Whatever this was, was unbidden. The sound was soft, like a breath almost. But one on the back of her neck. Lore whipped her head around, but of course, she was alone.

She set down the book that she was holding and strained her ears, trying to make out the words in the whispers.

The hair on Lore’s arms stood up and she couldn’t shake the feeling that she wasn’t alone.

Lore stood and tiptoed out of the stack. Her head cocked to one side as she tried to make out the direction of the voices. She looked around for a weapon and grabbed a candlestick with an unlit candle. It was heavy and, she suspected, made of solid brass. If Lore was fast enough, she could do real damage with it.

She knew she should leave and tell the boys and Asher to fetch Chief Steward Vinelake.Hewould be interested in learning that she wasn’t alone in there. It seemed there were other creatures that could get through the wards.

But she found herself drawn to the voices, and the thought of getting help flitted from her as though the idea had never crossed her mind.

Despite the initial fear the voices had induced, Lore soon realized that their tones were pleasant, inviting rather than malicious. It made her distrust them even more.

She walked toward the whispers, picking her way over the tomes and scrolls still scattered in this area of the library. She moved carefully, her candlestick in hand. Despite her boots, her steps were near silent on the marble floor.

The voices were getting louder, and the hair on the back of her neck stood up when she smelled an earthy scent, wild and untamed like an animal that had lived its whole life in the heart of a forest. But there was a sweeter note beneath it, that of a delicate rose, freshly bloomed and lovingly cultivated.

She clenched her jaw when she realized where the sound was coming from—the dark stack in the far back corner, the one Lore had avoided all this time because the sunlight couldn’t reach it and none of the candles in the area seemed to react to her flint. Any light she brought with her from elsewhere in the library went out in a mysterious gust of wind as she approached the corner.

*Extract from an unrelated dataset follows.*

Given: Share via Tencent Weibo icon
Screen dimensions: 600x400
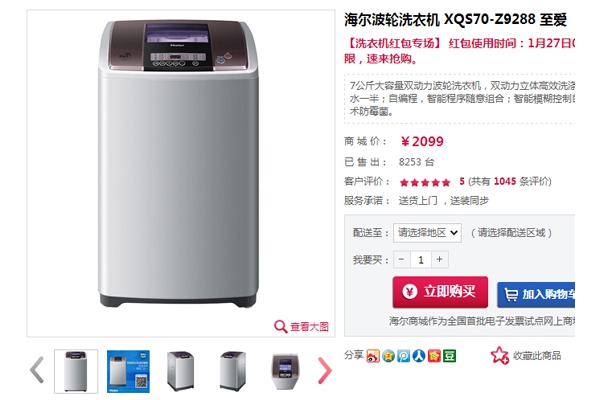Looking at the screenshot, I should (x=404, y=356).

That had been enough to keep her away.

Today, though, she reached out with her candlestick and lit the closest candle to her, one with a wood wick that crackled and popped when it ignited. Odd. She had tried to light this exact candle a few days before and it had refused to even spark.

The space around her began to brighten, though the shadows didn’t dissipate. Now she could understand the words. Sherealized it was not multiple words, but one said by many voices altogether. Some were deep, some young, old, both masculine and feminine, or neither.

Just one word, again and again.

Lore.

Her name.

There were voices whispering her name. She knew she should stop, drop the candlestick and run as fast as she could toward the iron doors, and get out of this library forever. But she didn’t want to. She wanted to find out where the smell and voices were coming from; the scent was both exciting and familiar, as if she’d known it in her childhood or in her dreams.

Wild sage and roses. It called to her.

Memories from her childhood fluttered through her, of sitting at Mama’s feet, helping her tie string around bundles of sage, then, later, threading plant fibers together to make a basket. Her mama’s patient voice directed where to place each strand. Then, a separate memory of her baba’s laughter as he held her tiny, chubby hand and dabbed Mama’s perfume on her wrist. She distinctly remembered the sound of her sneezing as the scent of rose rushed through her.

She stepped into the darkness and the shadows melted away with her memories.

She was in a small alcove. There was a couch against the far wall and two chairs on either side of an end table stacked high with books. Where bookshelves should have been were floor-to-ceiling tapestries, embroidered with stories.